• Problem A
Answer the following questions using the court opinion excerpt.
(i) Which case is cited for the point that a district court at resentencing may consider evidence of post-sentencing rehabilitation?
(ii) What fact does the court give for concluding that an evidentiary hearing would not aid it?
(iii) According to the quotation from Clark v. Mitchell, in what two respects must a habeas petitioner's new evidence differ from the evidence presented at sentencing?
• Problem B
Repeat the part of the court opinion excerpt from the words "The first prong" up to and including the words "(internal citation omitted).".

The first prong "requires showing that counsel made errors so serious that counsel was not functioning as the 'counsel' guaranteed the defendant by the Sixth Amendment." Broom v. Mitchell, 441 F.3d 392, 408 (6th Cir. 2006). "With respect to performance, 'counsel should be strongly presumed to have rendered adequate assistance and made all significant decisions in the exercise of reasonable judgment.'" Hodges, 727 F.3d at 542 (internal citation omitted).

When a defendant's original sentence has been set aside, a district court at resentencing "may consider evidence of the defendant's post-sentencing rehabilitation," and such evidence "may, in appropriate cases, support a downward variance" from the applicable guidelines range. Pepper v. United States, 131 S.Ct. 1229,1236 (2011). At the resentencing in this case, Mr. Ginsberg did not seek a downward variance based upon McMichael's post-sentencing rehabilitation efforts.

Although this Court has the discretion to hold an evidentiary hearing to ascertain whether defense counsel's decision not to seek such a downward variance was motivated by sound strategy (see United States v. Robinson, 357 F. App'x. 677, 684 (6th Cir. 2009)), this Court concludes that an evidentiary would not aid the Court, given that Mr. Ginsberg is now deceased.

Moreover, even if McMichael could establish that Mr. Ginsberg's failure to request a downward departure based on post-sentencing rehabilitation efforts while incarcerated was deficient, he cannot establish the prejudice prong of the Strickland test. To satisfy the prejudice prong, a petitioner must prove that there is a reasonable probability that, but for counsel's unprofessional errors, the result of the proceeding would have been different. Broom, 441 F.3d at 410.

"[T]o establish prejudice, the new evidence that a habeas petitioner presents must differ in a substantial way - in strength and subject matter - from the evidence actually presented at sentencing." Clark v. Mitchell, 425 F.3d 270, 286 (6th Cir. 2005); Broom, 441 F.3d at 410.

"[T]here is no prejudice when the new mitigating evidence 'would barely have altered the sentencing profile presented' to the decisionmaker." Sears v. Upton, ___ U.S. ___, 130 S. Ct. 3259, 3266, 177 L.Ed.2d 1025 (2010). That is precisely the situation here.

• Available data
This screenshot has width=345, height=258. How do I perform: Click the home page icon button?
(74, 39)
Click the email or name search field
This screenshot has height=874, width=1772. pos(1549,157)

• Full output A
(i) Pepper v. United States, 131 S.Ct. 1229, 1236 (2011).
(ii) Mr. Ginsberg is now deceased.
(iii) In strength and subject matter.

• Full output B
The first prong "requires showing that counsel made errors so serious that counsel was not functioning as the 'counsel' guaranteed the defendant by the Sixth Amendment." Broom v. Mitchell, 441 F.3d 392, 408 (6th Cir. 2006). "With respect to performance, 'counsel should be strongly presumed to have rendered adequate assistance and made all significant decisions in the exercise of reasonable judgment.'" Hodges, 727 F.3d at 542 (internal citation omitted).